После ухода Коринфца Пьер еще немного посидел у Савиньены, опасаясь с ее стороны бурного отчаяния. Однако и с ним она держалась все так же спокойно и молчаливо; ни слова сожаления, ни слова упрека не вырвалось из ее уст. Ничто в ее поведении не говорило о том, что она собирается отказаться от своих намерений и уехать отсюда.
Едва только Пьер ушел в мастерскую, как Савиньена поспешно обрядилась в свои траурные одежды, снятые ею на время пути, заботливо оправила на себе вдовий чепчик, прибрала в комнате и, отведя детей к служанке, которой поручено было накормить их, спросила, нельзя ли ей переговорить с мадемуазель де Вильпрё. Через несколько минут ее ввели в покои молодой владелицы замка.
Изольда в эту ночь спала плохо; она только что проснулась
— Садитесь, — сказала она Савиньене, указывая ей место у своей постели. — Хорошо ли вы отдохнули после путешествия? Как спали ваши дети?
— Дети мои спали хорошо, за что я благодарю бога и ваше доброе сердце, дорогая моя барышня, — ответила Савиньена и, нагнувшись, поцеловала руку Изольде. Она сделала это с таким достоинством и тактом, что девушка не решилась воспротивиться этому проявлению почтительной благодарности.
— Пришла я к вам не затем, чтобы просить прощения за то, что я не догадалась вчера, кто вы такая, — продолжала Савиньена, — я знаю, вы на это не обиделись. И не затем, чтобы поблагодарить вас за всю вашу доброту, — меня предупредили, что вы этого не любите. Я пришла потому, что знаю теперь, что у вас великодушное сердце и вам можно доверить любое горе.
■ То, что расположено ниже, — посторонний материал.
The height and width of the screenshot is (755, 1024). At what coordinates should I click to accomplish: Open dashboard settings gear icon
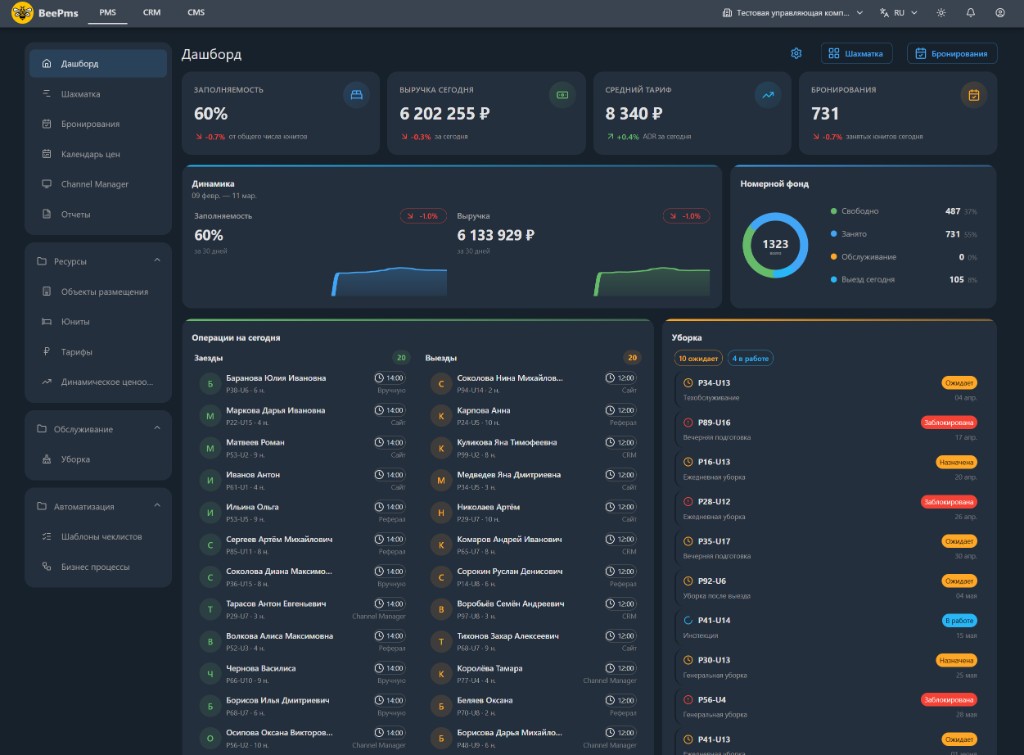pyautogui.click(x=797, y=54)
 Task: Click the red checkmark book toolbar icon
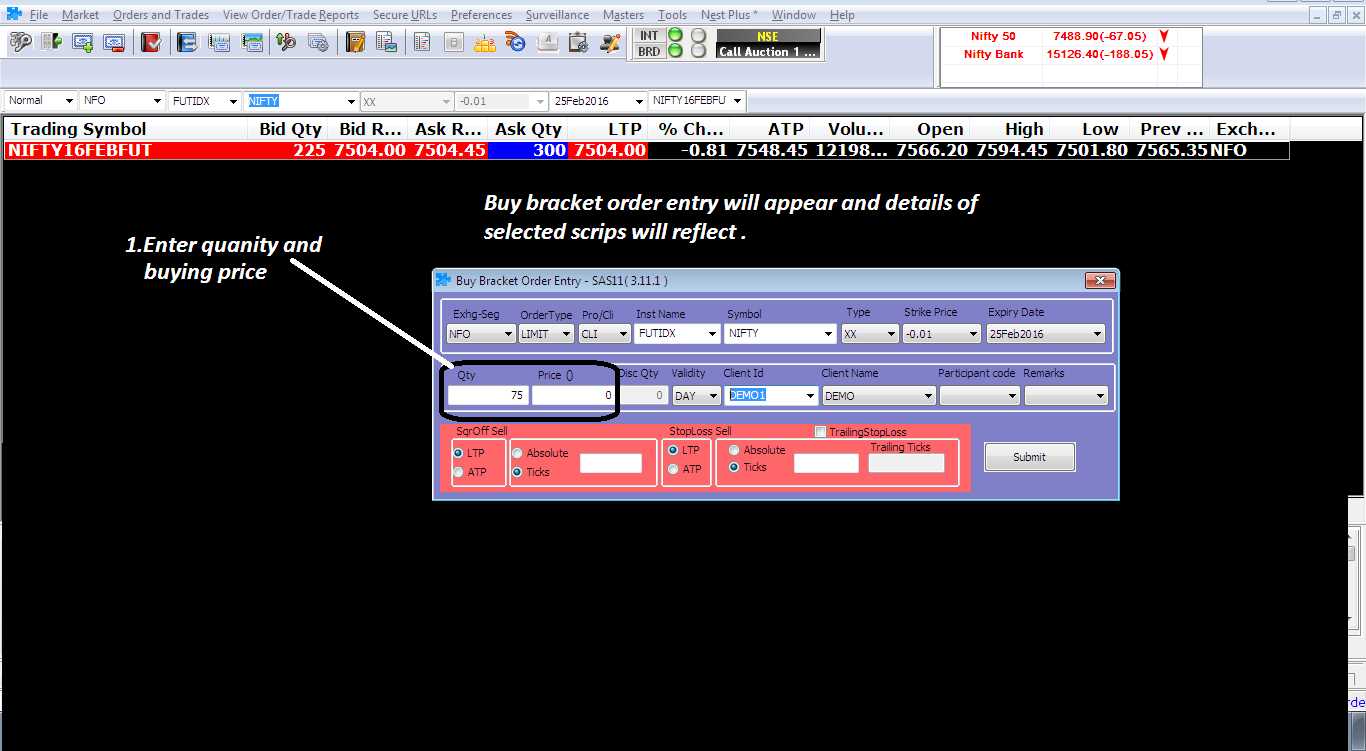pyautogui.click(x=151, y=42)
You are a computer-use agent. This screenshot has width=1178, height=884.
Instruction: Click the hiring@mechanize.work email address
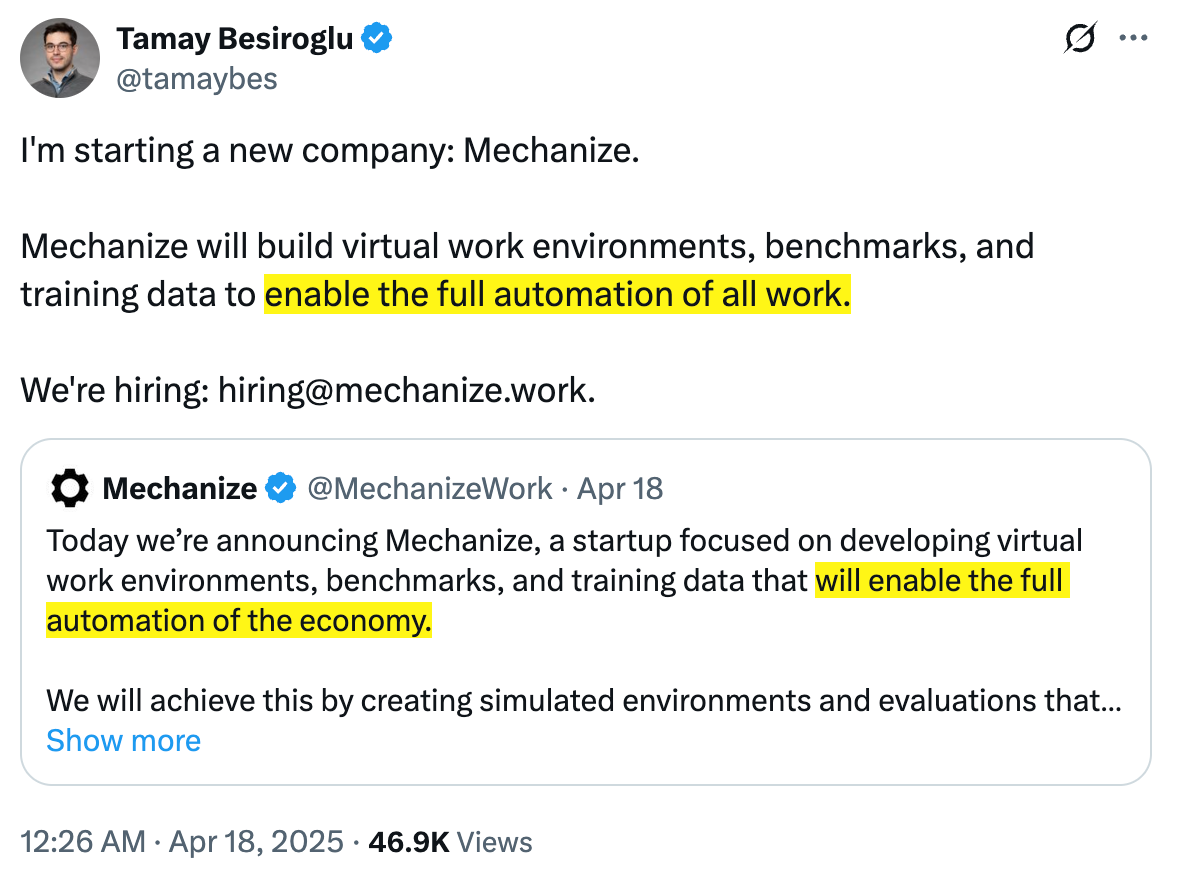(407, 387)
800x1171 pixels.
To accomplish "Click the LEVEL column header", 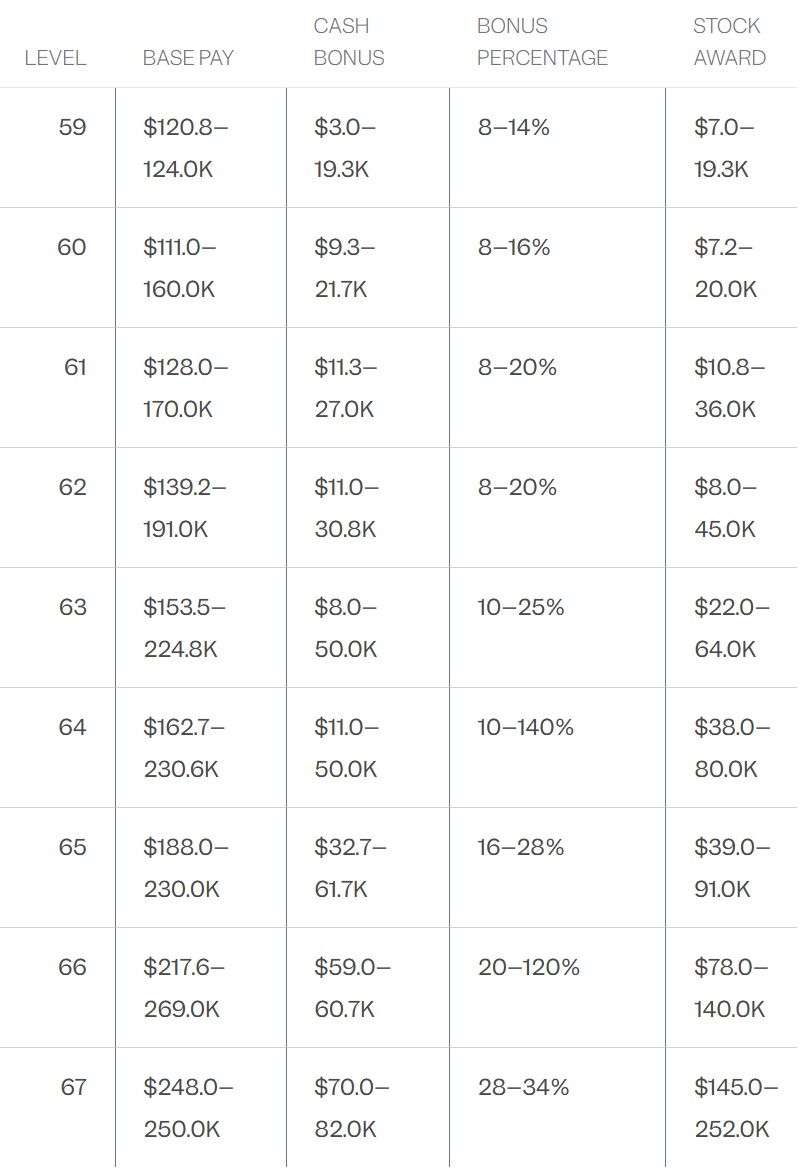I will coord(55,58).
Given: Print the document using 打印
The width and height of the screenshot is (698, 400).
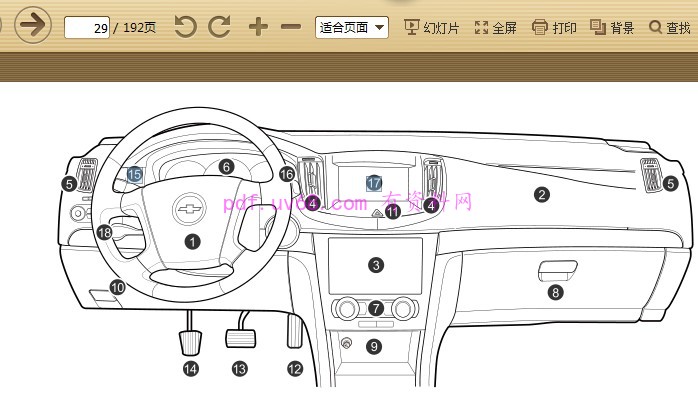Looking at the screenshot, I should tap(554, 27).
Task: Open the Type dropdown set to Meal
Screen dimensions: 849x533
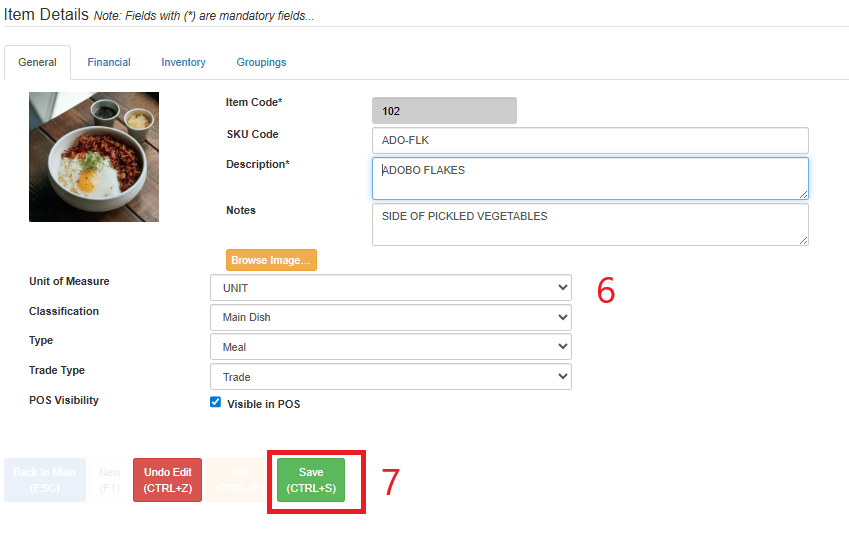Action: (x=390, y=347)
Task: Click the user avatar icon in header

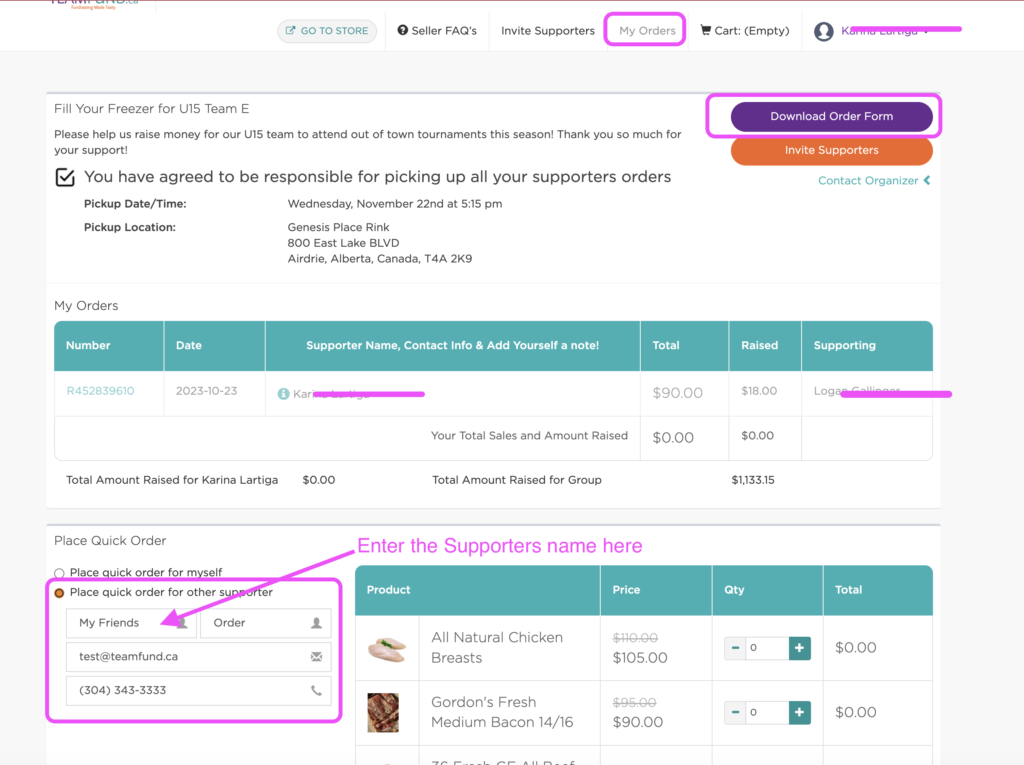Action: [824, 31]
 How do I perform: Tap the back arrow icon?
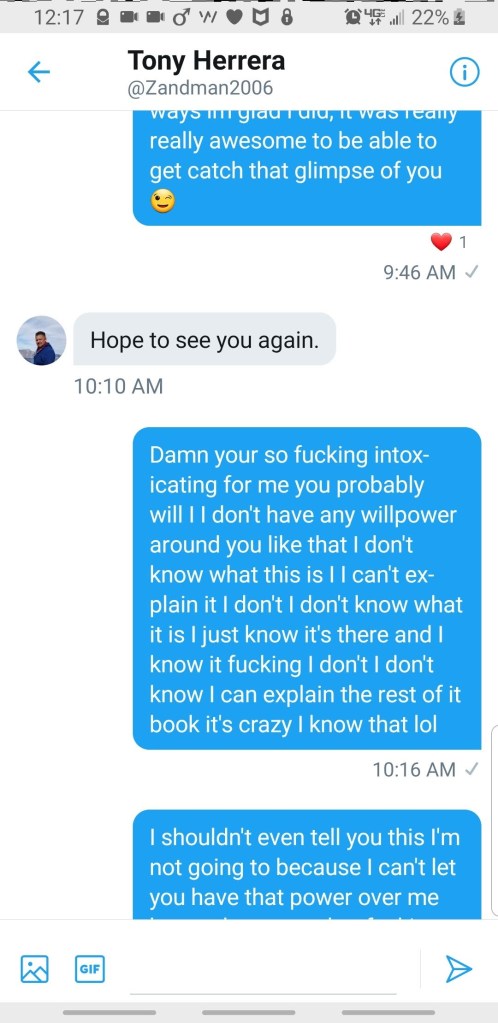coord(39,72)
Я пришла просить у вас совета.
— Кто же внушил вам такое доверие ко мне, моя милая? — спросила Изольда, делая над собой огромное усилие, чтобы держаться с этой женщиной спокойно.
— Мастер Пьер Гюгенен, — не раздумывая, ответила Мать подмастерьев.
— Так, значит, вы говорили с ним обо мне? — вся зардевшись, спросила Изольда.
— Мы больше часа про вас говорили, — сказала Савиньена, — и теперь я так вас люблю, будто с самого детства знаю.
— Я очень рада этому, Савиньена, — проговорила Изольда, и как она ни крепилась, горячая слеза скатилась по ее щеке. — Скажите мастеру Пьеру, когда увидите его, что я буду вам таким же другом, как и ему.
— Я заранее была уверена в этом, — ответила Савиньена, — потому-то и пришла к вам как к другу.
И Савиньена рассказала Изольде всю свою историю: о своей жизни с Савиньеном и обо всем, что случилось с ней до той минуты, когда она, вняв зову Коринфца, решилась из Блуа приехать сюда.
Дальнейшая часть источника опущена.